MEEKER I Below is a question and answer transcript of the Meeker School Board’s April 3 interviews of the two candidates for new Meeker School District superintendent.
Last week, the Meeker Board of Education (BOE) selected Chris Selle, currently the superintendent of schools for the Custer County Consolidated School District in Westcliffe, Colo., to become new superintendent effective July 1.
The other finalist was Richard Walter, Sr., superintendent of the Miami-Yoder School District in Rush, Colo.
Both men were interviewed by the district Board of Education. The following is a sample of the board’s questions and candidate answers:
Critical issues facing k-12 education: Chris Selle (CS): School financing and budgeting with emphasis on getting the Colorado Legislature to better reform financing. Richard Walter (RW): Common core standards and changing ground rules, not really knowing what will be expected of us tomorrow, plus promoting and ensuring continuity.
On their strengths and weaknesses: Strengths—CS: Desire to be honest, transparent and credible. RW: Experience (26 years in education); has led several schools through some pretty rough times. Weaknesses—CS: Tendency not to delegate, allowing focus to become too wide. RW: His passion, hates to see kids get hurt (academically or otherwise).
Top superintendent duties: CS: 1) Being the instructional leader; 2) being the primary advisor to the school board. RW: 1) providing a safe and secure environment for the kids; 2) being here for the academics and working closely with all elements of the community.
Professional growth of staff: CS: Hire and keep teachers that have the desire and motivation to grow, and have the resources in place to support professional growth, including going to the community for such support. RW: Encourage and reward professional development, but remember that a one-size-fits-all approach leaves some people out.
Curriculum: CS: 1) Make sure curriculum is aligned with standards, but realize there’s no one size fits all; that subjective adjustments are necessary, 2) Hard work. RW: Not my background, but it’s the backbone of what we do—support teachers, the experts—in developing and maintaining the appropriate curricula. He said he developed, with the Pagosa Springs superintendent, a Colorado “model” curriculum now available through the Colorado Department of Education which can provide a base for local control adaptation.
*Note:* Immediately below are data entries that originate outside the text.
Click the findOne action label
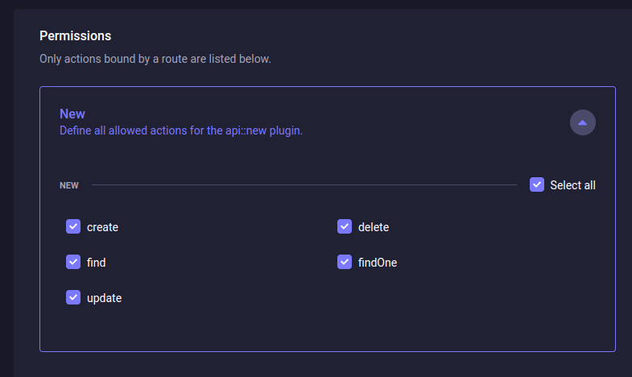pyautogui.click(x=378, y=263)
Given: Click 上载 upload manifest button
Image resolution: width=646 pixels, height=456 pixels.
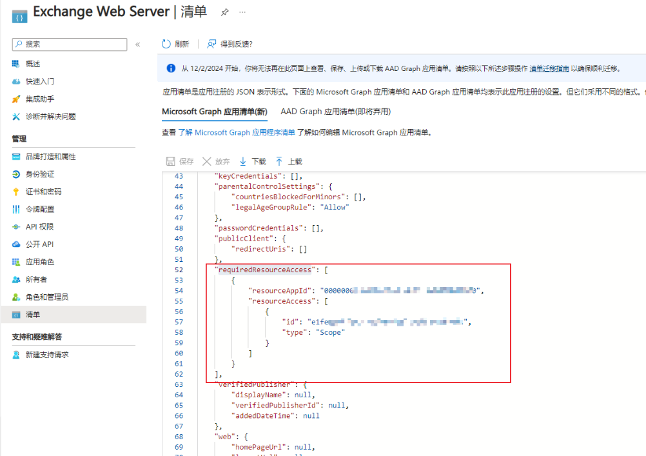Looking at the screenshot, I should point(288,161).
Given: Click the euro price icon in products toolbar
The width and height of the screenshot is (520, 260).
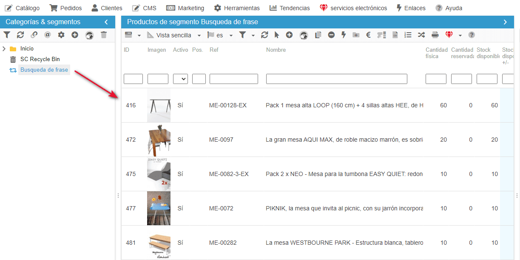Looking at the screenshot, I should pyautogui.click(x=368, y=35).
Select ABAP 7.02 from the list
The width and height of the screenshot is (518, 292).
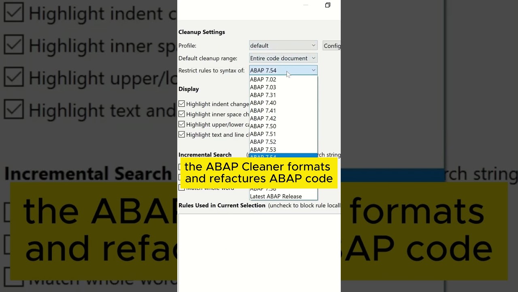[263, 79]
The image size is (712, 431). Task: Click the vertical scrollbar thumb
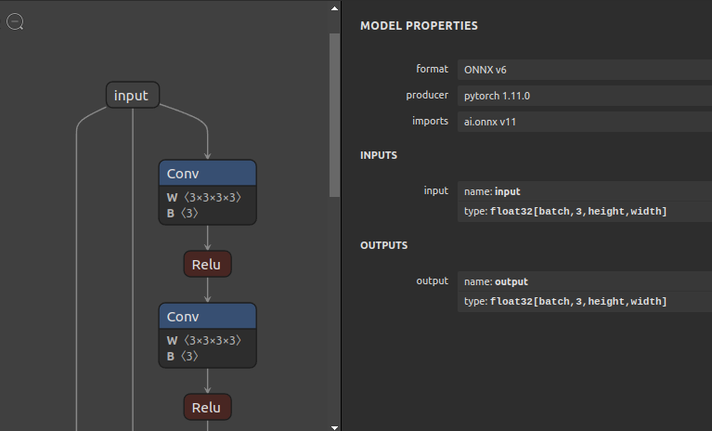tap(335, 111)
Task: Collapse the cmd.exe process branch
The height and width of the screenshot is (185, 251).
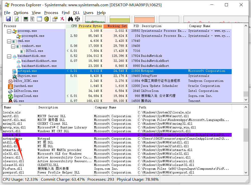Action: pos(9,41)
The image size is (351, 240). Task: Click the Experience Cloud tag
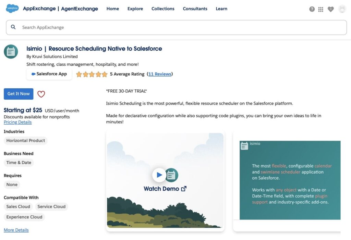pos(24,217)
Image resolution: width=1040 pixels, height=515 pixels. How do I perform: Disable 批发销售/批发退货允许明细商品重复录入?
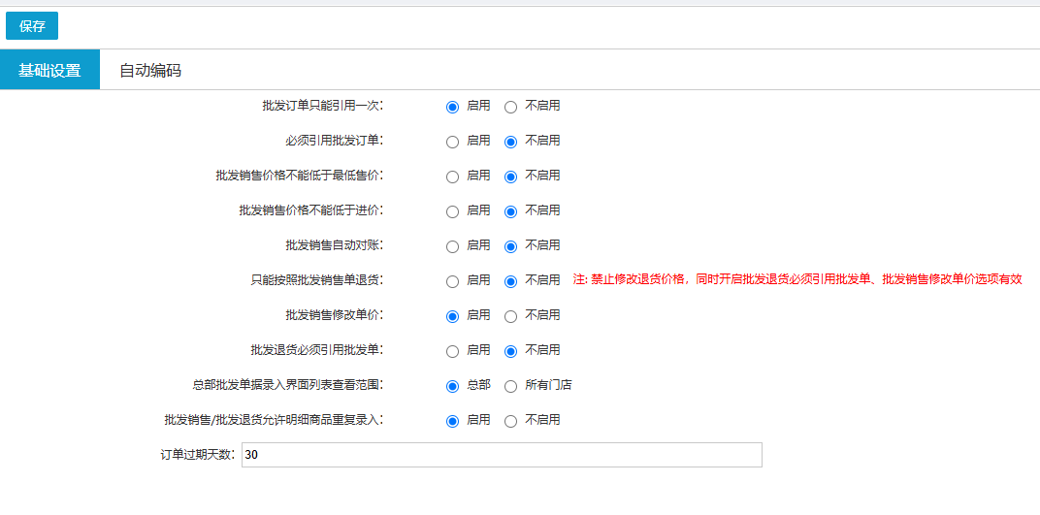coord(511,421)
Staff morale: CS: Proper remuneration and maintain a working environment that is positive, innovative and develops trust. RW: Get out and talk to folks; communicate; build relationships with people in the community.
Budgeting: CS: Keep after the legislature regarding the “negative factor” and other school financing issues; priority setting; identify areas that must be preserved; use at least partial zero-based budgeting to focus the conversation. RW: Make sure it’s real. Make projections—try to understand where the legislature is going. Prioritize. Review “Financing 101” with the board and interested public.
Extra-curricular activities: CS: Very important; fantastic learning opportunities for confidence-building, leadership, decision-making and educating the “whole child.” Sports can also help build the budget; people want to see sports events. RW: Balance the need and desires with academic experience.
Communication: CS: Good and effective communication with school board, staff and community very important; must be involved with the community, write articles for the paper, meet with folks face to face, celebrate the good things, promote volunteer programs. RW: Superintendent and principals need to be out in the community; meet directly with folks, be a good writer and a good listener; invite confrontations into the office.
Expected tenure: CS: would like to stay in one place at least 10 years; we don’t like to keep uprooting our kids. RW: Would hope to be here in three to five years. Not a ladder climber, want to give it my all. Would like to establish myself in the community. This hasn’t been possible at Miami-Yoder where I’ve had to live 40 miles away (Colorado Springs) from the community I’m serving.
Pluses and minuses of a small town: CS: Kids can have much broader experience in small town schools; you’re not “solely a football player,” etc. The negatives are that everyone knows your business, it’s a reality. Plus, maintaining the school economics are tougher since some resources are simply more expensive to bring to a small town. RW: I grew up in a small town in Washington. Looking forward to returning to that kind of experience. The disadvantages are the cliques and kinships interfering with normal relationships.